Boeing has encountered yet another problem in the development of its CST-100 Starliner spacecraft, which might end up pushing back this year’s test flight once again, reports the Washington Post.
Just like SpaceX’s Crew Dragon vehicle, the Starliner is being developed under a NASA contract to ferry astronauts to the International Space Station.
But the latest test of the crew capsule has revealed a fault that could disrupt the schedule of the upcoming pad abort test — an important step that Boeing needs to take before its Starliner spacecraft can be certified for crewed flights.
According to a recent report by Ars Technica, the company discovered an “anomaly” during a static test of its launch abort system, conducted in late June with the goal to prepare the Starliner for the pad abort test slated to take place later this summer.
Boeing has now confirmed the news, notes Space News, providing more details regarding what went wrong during the Starliner’s test.
The company stated that it discovered a leak during a hot-fire test of the launch abort engines but that it’s confident the problem can be fixed without the need to make significant changes in the spacecraft’s design.
The test took place at NASA’s White Sands Test Facility in New Mexico and started off well enough.

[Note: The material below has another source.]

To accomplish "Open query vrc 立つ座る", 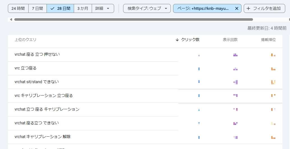I will click(26, 68).
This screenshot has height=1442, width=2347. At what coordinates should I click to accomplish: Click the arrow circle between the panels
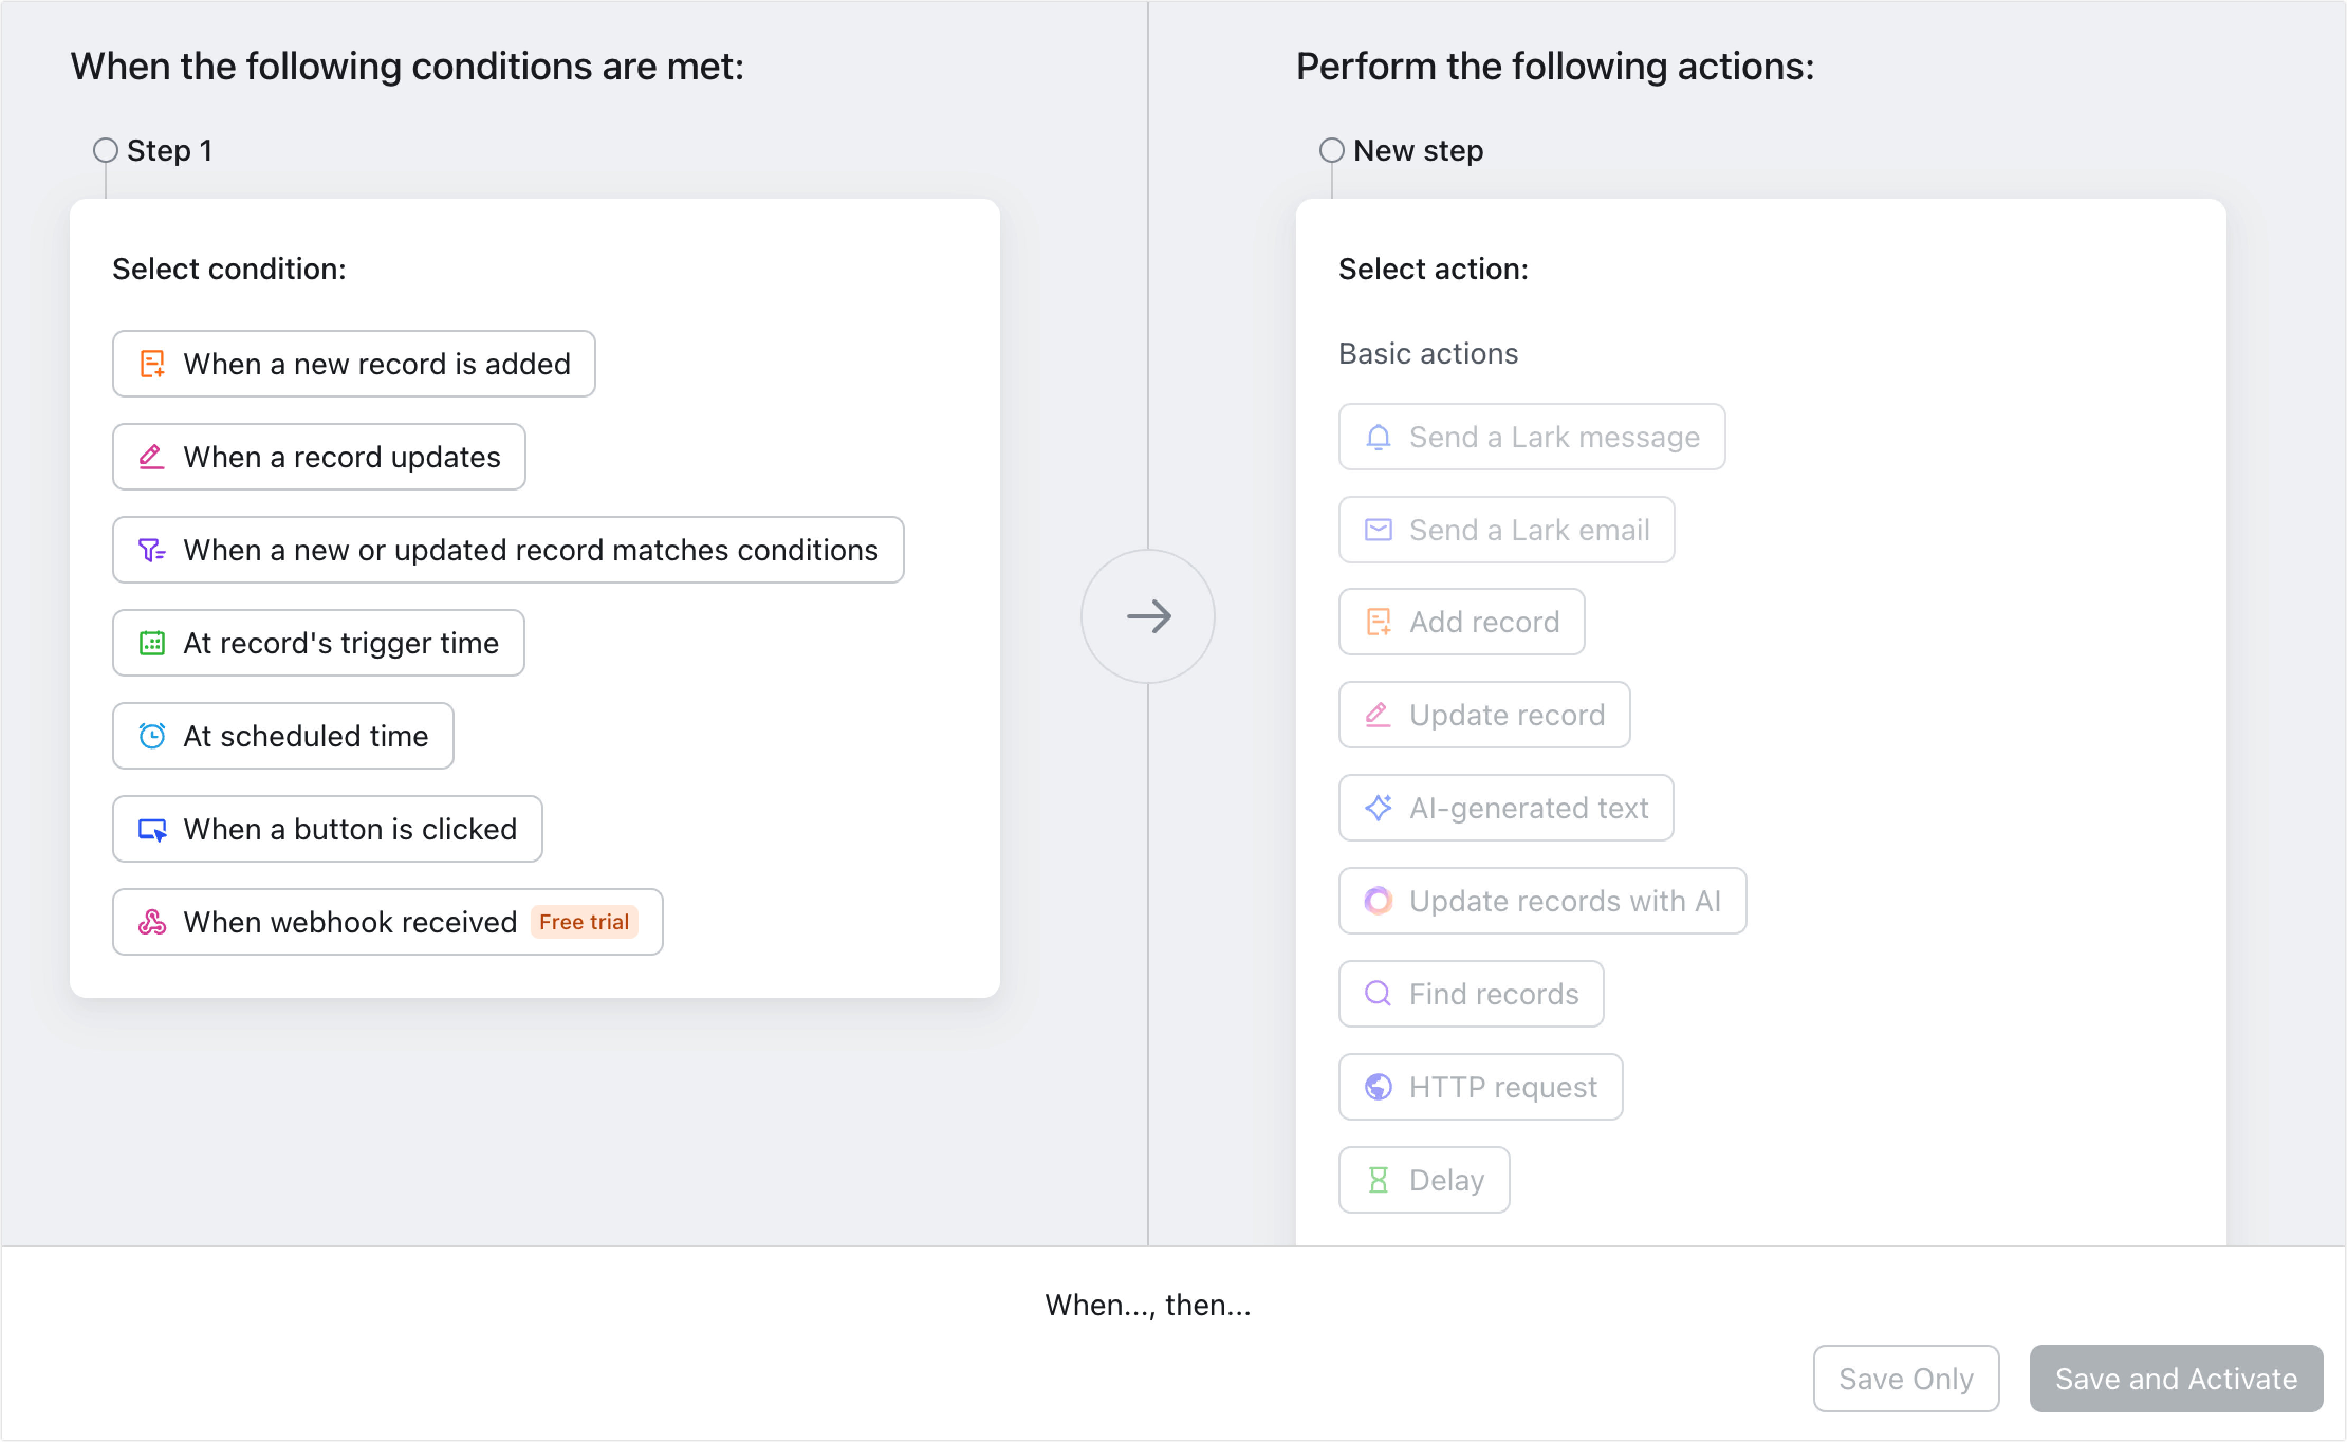pyautogui.click(x=1148, y=617)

“The engines successfully ignited and ran for the full duration,” Boeing representatives said in a statement.
The problem appeared toward the end of the procedure when the launch-abort engines were powering down, Boeing revealed.
“During engine shutdown an anomaly occurred that resulted in a propellant leak,” noted the statement from the company.
“We have been conducting a thorough investigation with assistance from our NASA and industry partners. We are confident we found the cause and are moving forward with corrective action,” said Boeing representatives. “Flight safety and risk mitigation are why we conduct such rigorous testing, and anomalies are a natural part of any test program.”
The launch abort system is a vital component of the Starliner spacecraft, as it allows the crew pod to eject in case of a rocket explosion, propelling the passengers to safety.
The system is comprised of four launch abort engines installed on the service module and which can quickly separate the spacecraft from the Atlas 5 rocket in the event of an emergency.
As Space News points out, the engines, which are developed by Aerojet Rocketdyne, make us of hypergolic propellants to generate 40,000 pounds-force of thrust each.
While Boeing hasn’t specified the exact cause of the propellant leak, previous media reports that surfaced before the company’s official statement attributed it to a hydrazine valve in the propulsion system, which failed to close properly at the end of the test.
Aside from the spacecraft that underwent the testing, Boeing is also working on two other Starliner vehicles. One of them is scheduled to fly the unmanned orbital test flight announced to take place later this year, while the other one has been designated for the first crewed flight test next year.